Can computer software programmes be used to help clinicians with their diagnoses?

23 Jun

by Rahul Alam, Research Associate in General Practice theme

Isabel screenshot

Figure 1 Screenshot of a differential diagnosis list

General Practitioners (GPs) and nurse practitioners in general practice are required to recall a large number of illnesses and diseases as well as a large number of tests and drugs that can be ordered and prescribed. Given such breadth, arriving at the correct diagnoses can be a difficult task, particularly when patients present with unusual symptoms. As a result, diagnostic errors can, and do, occur. One potential resource for helping clinicians to make the correct diagnoses are specialised computer software programmes, otherwise known as differential diagnosis (DDx) generators. They are aimed at helping clinicians with the diagnostic process to reduce the possibility of clinicians missing, delaying or making incorrect diagnoses. In principle, clinicians can enter the patient’s clinical symptoms and the DDx generator produces a list of potentially relevant diagnoses the clinician might want to consider (please see figure 1). This information may be utilised by clinicians as part of the differential diagnostic process to whittle the potential diagnoses down to those most likely. Isabel is one such commercially available web-based DDx generator.

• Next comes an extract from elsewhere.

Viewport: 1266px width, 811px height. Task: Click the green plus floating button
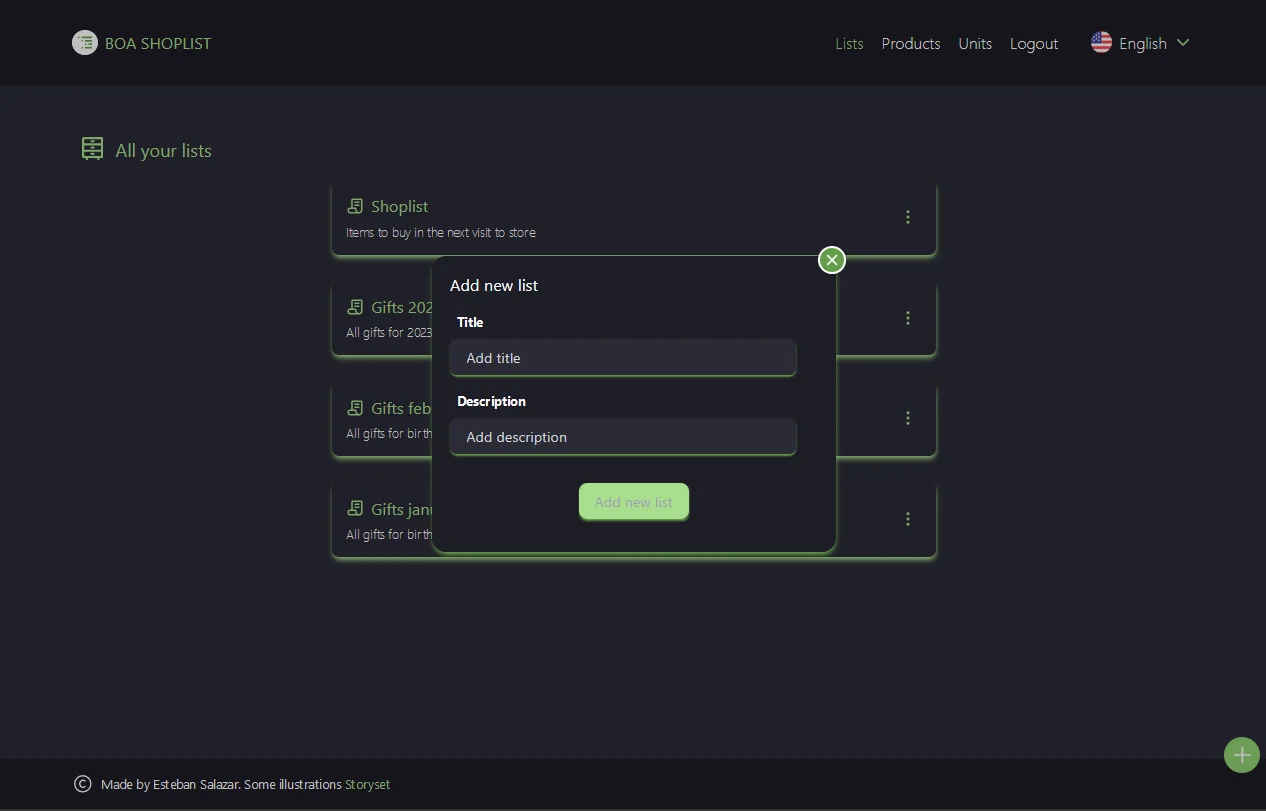point(1241,755)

However, little is known about how DDx generators will be viewed and whether they can be used by clinicians in routine practice.  There is also limited evidence on how accurate programmes like Isabel are. In order to ascertain the potential feasibility and utility (benefits) of using this program, we are conducting a small one-practice study divided into two separate components.

The first component of the study will investigate the diagnostic ‘accuracy’ of Isabel in relation to cases of diagnostic uncertainty. Two situations that are likely to involve elements of diagnostic uncertainty relate to referrals to secondary care for follow-up investigations and people who frequently attend the practice (those whose attendance rate is in the top 3% of the practice). Two GPs will review and select all cases of diagnostic uncertainty and the patient details will be entered into Isabel and compared to the final discharge diagnosis from the hospital or the final recorded diagnosis to determine Isabel’s accuracy rate.

In the second component we aim to ascertain the feasibility of clinician’s using Isabel in routine practice when diagnosing patients. We have conducted 11 interviews with 9 GPs and 2 nurse practitioners to ascertain their views and experiences of using a differential diagnosis tool such as Isabel.  We then trained all clinical staff at the practice to use Isabel and they have now had a 6-month opportunity to use Isabel. A remote monitoring system captured wider data such as usage rates, links accessed and time taken to use. We are now conducting post-use interviews with the clinicians to obtain their feedback and opinions on Isabel as a diagnostic aide in routine general practice.

We hope that the findings of the two components of this study can help assess the diagnostic accuracy of Isabel in UK general practice as well provide useful insights in to the feasibility of utilising Isabel in routine clinical practice.